- Mithakali Location in Ahmedabad, Gujarat, India Mithakali Mithakali (Gujarat) Mithakali Mithakali (India)
- Coordinates: 23°02′03″N 72°33′44″E﻿ / ﻿23.034243°N 72.562223°E
- Country: India
- State: Gujarat
- Metro: Ahmedabad

Government
- • Body: Ahmedabad Municipal Corporation

Languages
- • Official: Gujarati, Hindi, English
- Time zone: UTC+5:30 (IST)
- PIN: 380009
- Civic agency: Ahmedabad Municipal Corporation
- Website: gujaratindia.com

= Mithakali =

Mithakali is a part of Ahmedabad city. Once a fairly undistinguished and quiet place, it has recently seen a real estate explosion.

Today, Mithakali is home to the Crosswords book store chain, the Pantaloons department store chain, the Westside stores chain which is a Tata company, the Subway sandwich store, Natural Ice cream, an Adidas showroom and many other big names that are opening up in Ahmedabad. Mahatma Gandhi International School is also based in this area.

DATA BLOCK
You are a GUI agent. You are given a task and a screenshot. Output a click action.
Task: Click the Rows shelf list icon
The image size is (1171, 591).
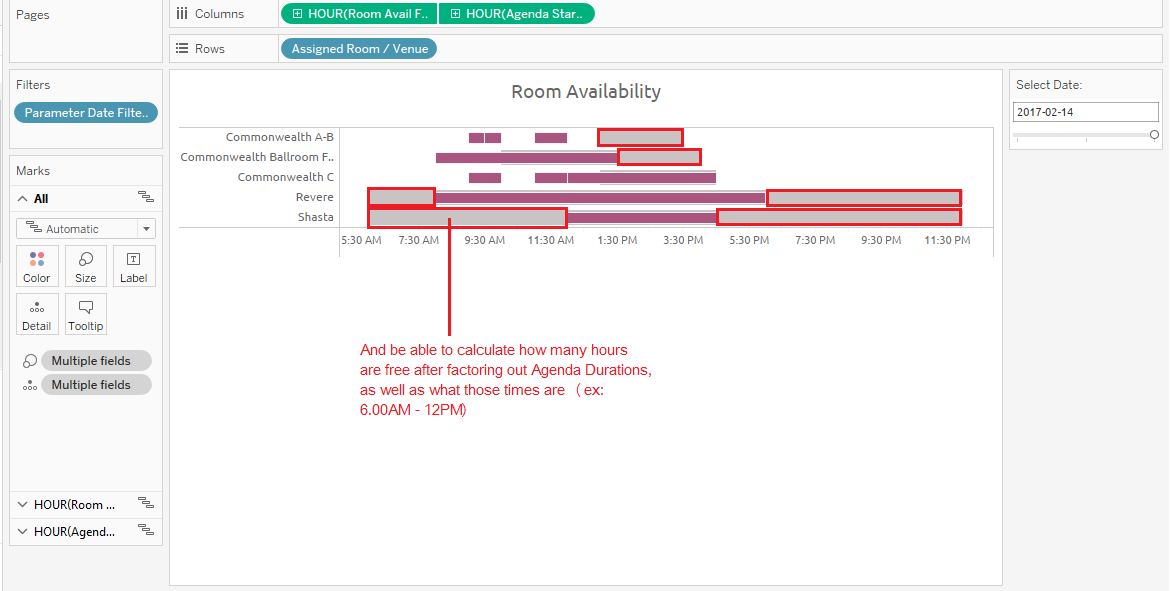point(181,47)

WHAT IS NEEDED
Repeat the stretch of the Mithakali page from "Today, Mithakali is" through "in this area.", substituting "Starbucks" for "Subway". You won't need the listing.

RESULT OF THIS EXERCISE
Today, Mithakali is home to the Crosswords book store chain, the Pantaloons department store chain, the Westside stores chain which is a Tata company, the Starbucks sandwich store, Natural Ice cream, an Adidas showroom and many other big names that are opening up in Ahmedabad. Mahatma Gandhi International School is also based in this area.